/---

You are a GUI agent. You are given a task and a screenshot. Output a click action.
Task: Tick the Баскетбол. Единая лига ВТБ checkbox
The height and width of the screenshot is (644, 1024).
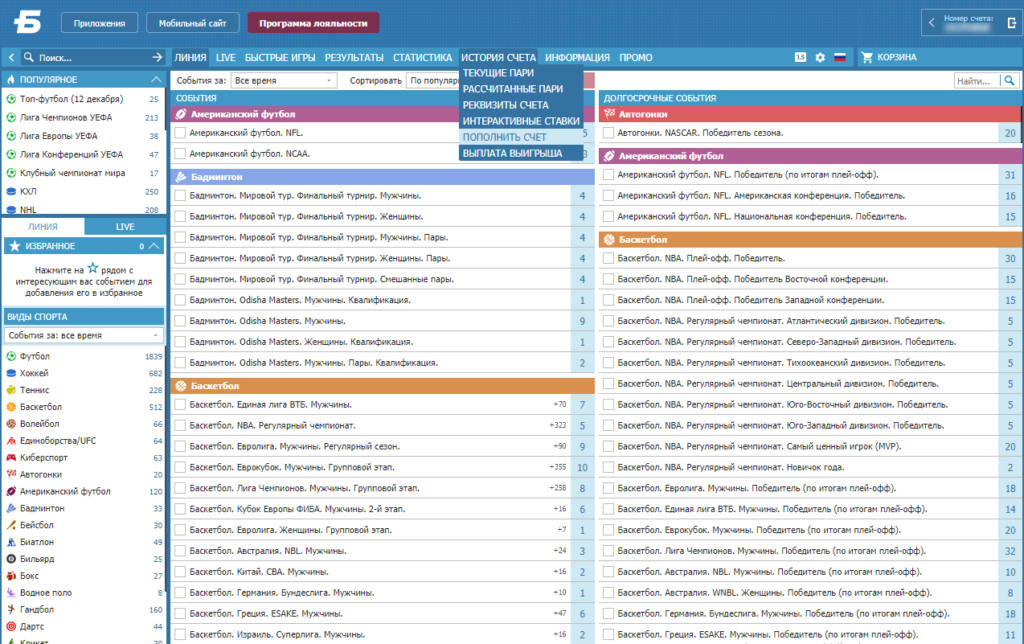[180, 404]
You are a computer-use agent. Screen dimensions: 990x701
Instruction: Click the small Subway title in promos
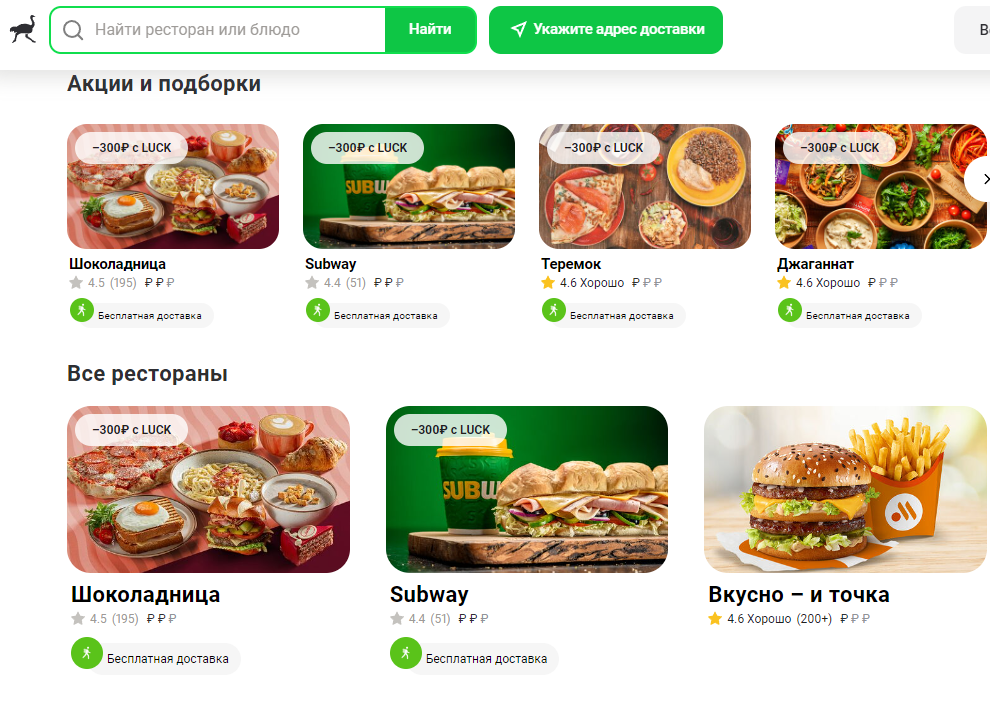331,264
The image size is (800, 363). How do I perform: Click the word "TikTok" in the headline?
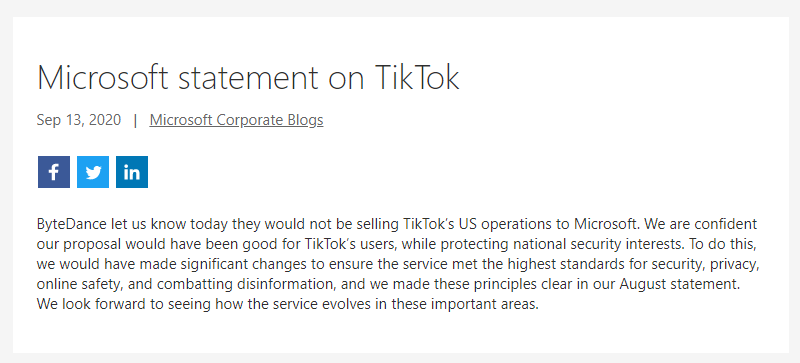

\---

- _Aim_
Repeat the listing above word for word, but leave out the pictures.

- _Answer to the problem_
You are a GUI agent. You are given a task and a screenshot. Output a click action.
Task: Tick the Баскетбол. Единая лига ВТБ checkbox
The height and width of the screenshot is (644, 1024).
[180, 404]
You are a computer-use agent. Screen dimensions: 990x701
Instruction: Click the small Subway title in promos
331,264
The image size is (800, 363). How do I perform: Click the word "TikTok" in the headline?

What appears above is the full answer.